• _Texte extrait_
•••••

Silvana, star absolue
«Scandaleusement
comme il faut» proclame le titre de ses mémoires, rédigées sous forme de
dialogue avec Garcia Lorca, Neruda et Prévert. Mélange inédit de sensualité
latine, de décence bourgeoise et de gouaille romaine, aucune diva n’a incarné
plus fidèlement son temps que Silvana Pampanini, idole des années 50
italiennes. Geoffroy CAILLET
Elle a fixé le rendez-vous au très chic
club des canotiers de Rome, sur les rives du Tibre. À son entrée, les habitués
se retournent pour la saluer. Même sans ses gants de peau et son mouchoir de
dentelle fine, on reconnaît immédiatement la diva en Silvana Pampanini. Sa voix
est assurée, sa verve intacte. À quatre-vingt deux ans, elle sait qu’entre la fascination qu’elle continue d’exercer, ses
paradoxes et ses bons mots, elle constitue du pain bénit pour les journalistes.
À défaut d’être la dernière diva, elle fut sans conteste la première. Au cas où
vous l’ignoriez elle vous le rappelle d’emblée. Nous ne parlerons donc pas de
Gina (Lollobrigida) et de Sophia (Loren). Elle a assez répété ailleurs que
c’est elle «qui les avait faites».

•••••

• _Données disponibles_

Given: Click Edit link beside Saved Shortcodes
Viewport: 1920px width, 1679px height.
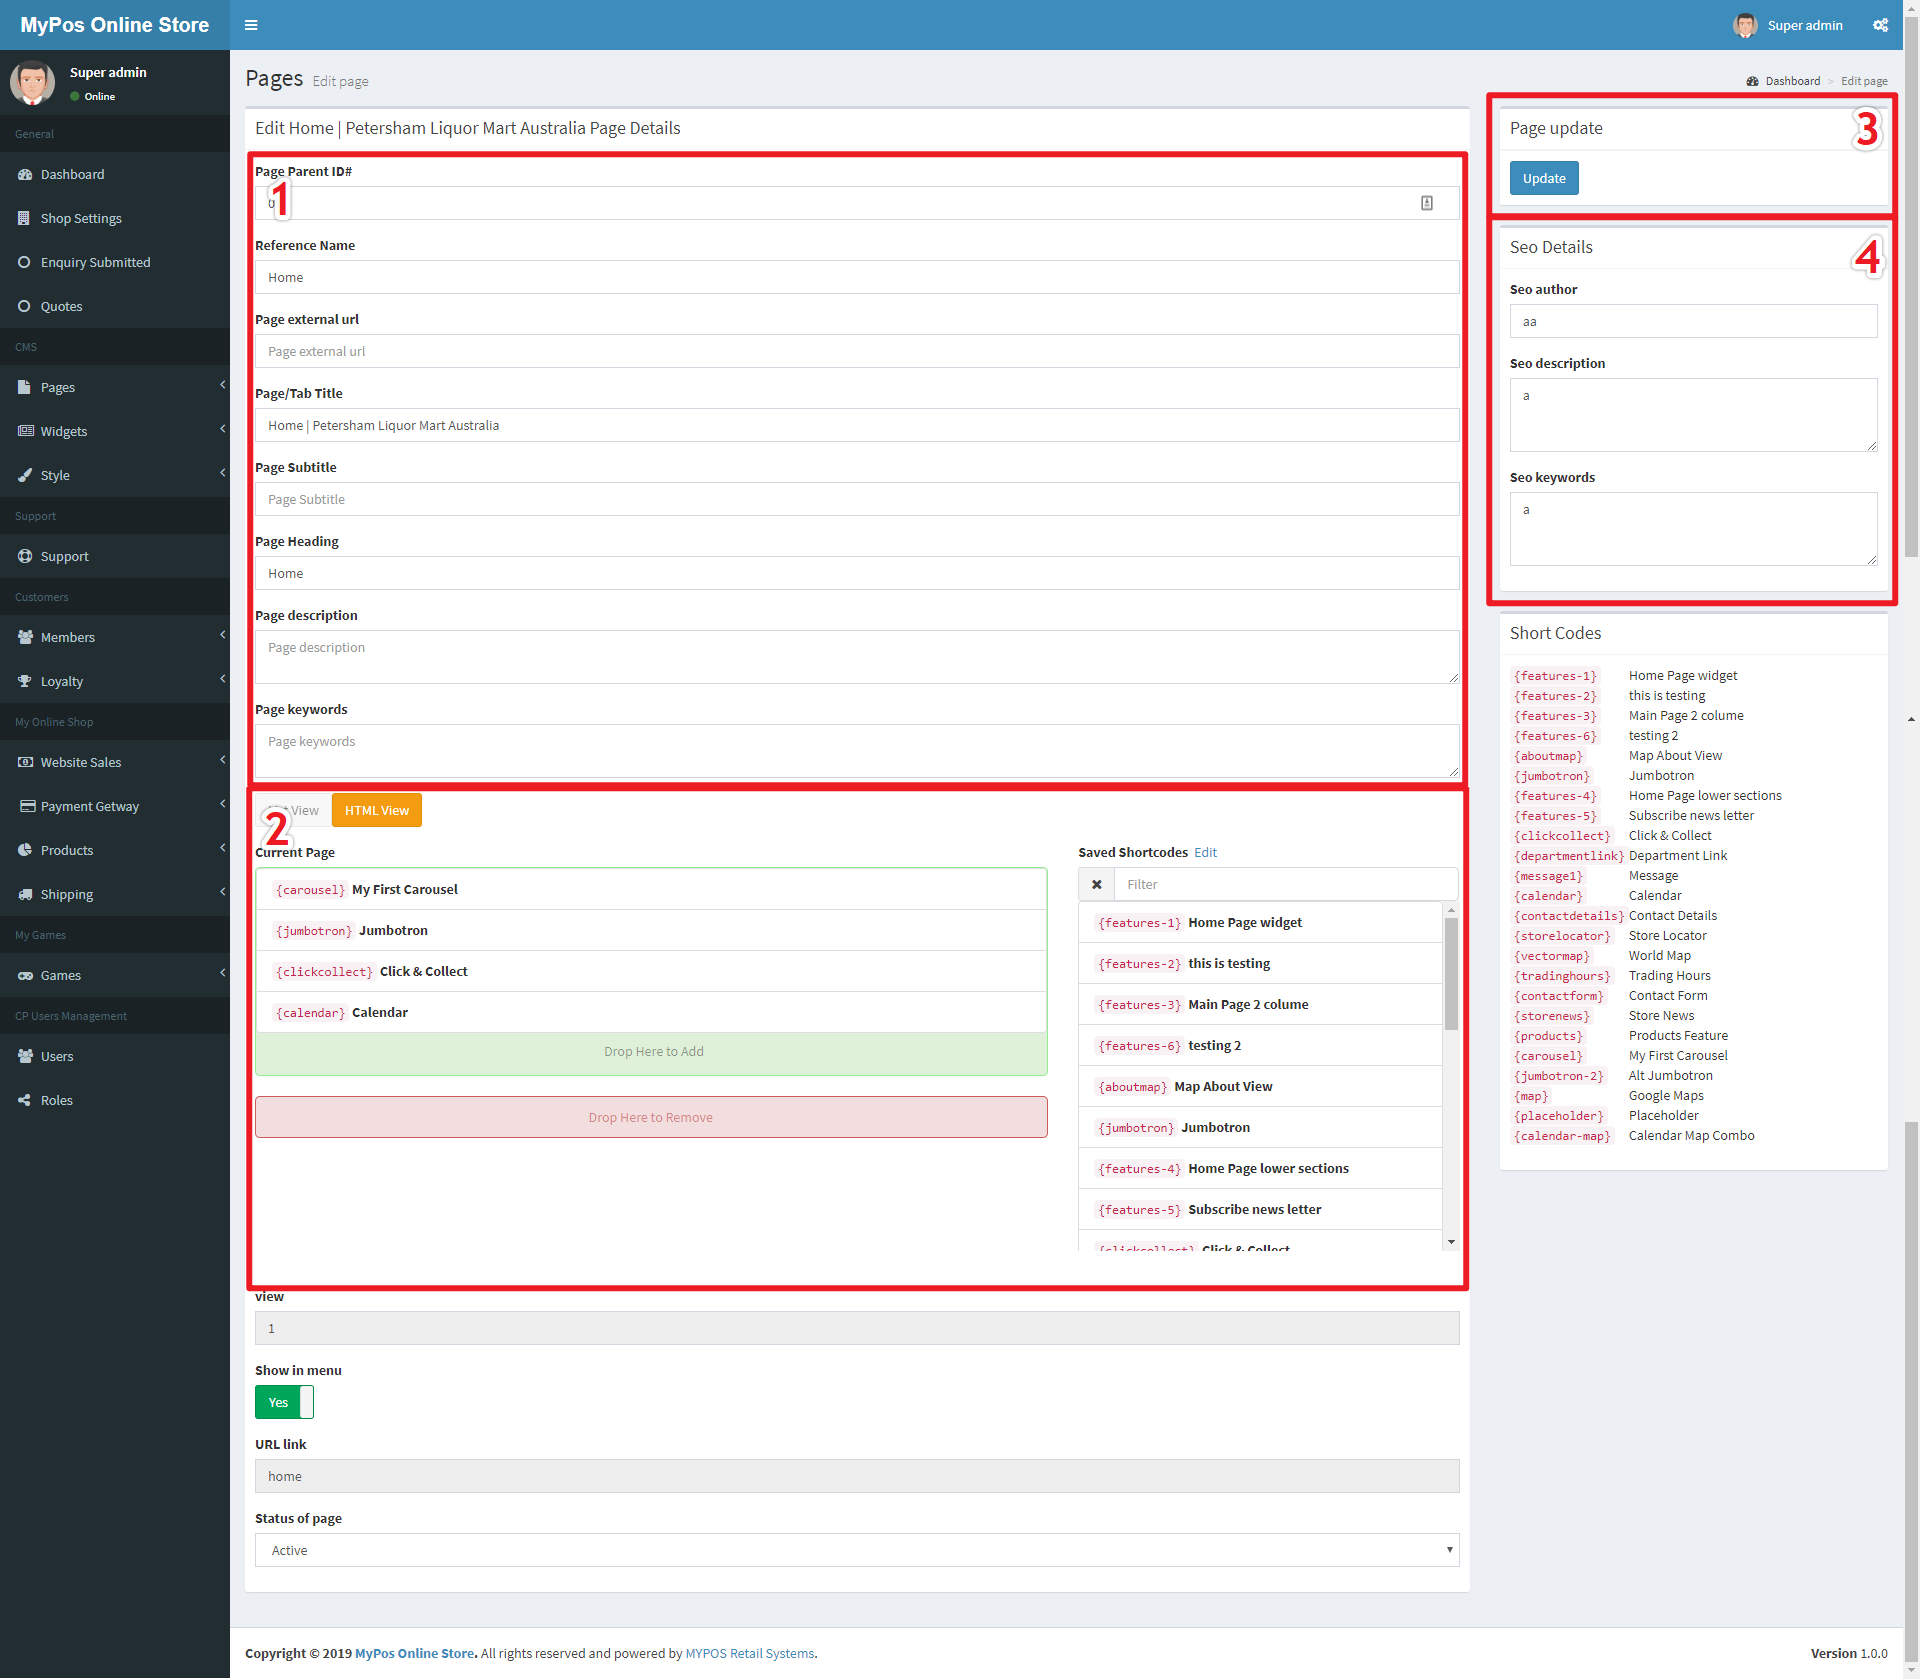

•••••

• _Consignes de travail_
a) Réécrivez le passage de l'article sur Silvana Pampanini allant de "Silvana, star absolue" à "pour les journalistes.", en remplaçant "canotiers" par "rameurs".
b) Traduisez en anglais la phrase suivante, tirée de l'article sur Silvana Pampanini : « Sa voix est assurée, sa verve intacte. »
c) Rédigez la suite de l'article consacré à Silvana Pampanini, en reprenant là où il s'interrompt.
Les lignes fournies ne sont d'aucune utilité pour ce travail.

• _Réponses attendues_
a)
Silvana, star absolue
«Scandaleusement
comme il faut» proclame le titre de ses mémoires, rédigées sous forme de
dialogue avec Garcia Lorca, Neruda et Prévert. Mélange inédit de sensualité
latine, de décence bourgeoise et de gouaille romaine, aucune diva n’a incarné
plus fidèlement son temps que Silvana Pampanini, idole des années 50
italiennes. Geoffroy CAILLET
Elle a fixé le rendez-vous au très chic
club des rameurs de Rome, sur les rives du Tibre. À son entrée, les habitués
se retournent pour la saluer. Même sans ses gants de peau et son mouchoir de
dentelle fine, on reconnaît immédiatement la diva en Silvana Pampanini. Sa voix
est assurée, sa verve intacte. À quatre-vingt deux ans, elle sait qu’entre la fascination qu’elle continue d’exercer, ses
paradoxes et ses bons mots, elle constitue du pain bénit pour les journalistes.

b) Her voice is confident, her wit intact.

c)
Avec ce qu’il évoque d’exubérance
friponne, son nom est déjà tout un programme. L’équivalent de «Pompadour» et de
l’imagerie de boudoir qui l’accompagne. Les Italiens ne s’y sont pas trompés. «Pampanini suffit à évoquer un personnage
féminin fait de collines, arrondi et plein de courbes…» avance même Stelle d’Italia, un
album consacré aux divas du cinéma national. Mais comme elle le rappelle
volontiers, c’est sous celui de Nini Pampan,
anagramme forgé par Pierre Brisson et aussitôt repris comme enseigne par
plusieurs cabarets parisiens, qu’elle fut le plus célébrée.
Difficile d’expliquer ce qui destinait cette
fille de bonne famille, romaine comme on en fait peu, à devenir un véritable
phénomène de mœurs. Sans doute pas son enfance, toute traditionnelle entre
l’école chez les sœurs et les leçons de sa tante Rosetta
Pampanini, célèbre chanteuse lyrique. Ni son diplôme de piano et de chant de
l’Académie de Santa Cecilia, qui lui valut d’être reçue par Pie XII en audience
privée. Ses parents avaient pourtant de quoi s’inquiéter : «On a commencé à me demander en mariage à
l’âge de douze ans. Un peu tôt je dirais…» rappelle-t-elle dans un grand
éclat de rire. Tout s’accélère quand elle participe au concours de Miss Italie
à Stresa en 1946. Le jury la classe seconde, déclenchant la fureur du public
qui fait un scandale pour qu’elle obtienne la première place. Une aubaine pour
le cinéma italien d’après-guerre en quête de nouveaux visages recrutés dans les
concours de beauté. À la suite de la Pampanini, ses futures rivales suivront
cette voie.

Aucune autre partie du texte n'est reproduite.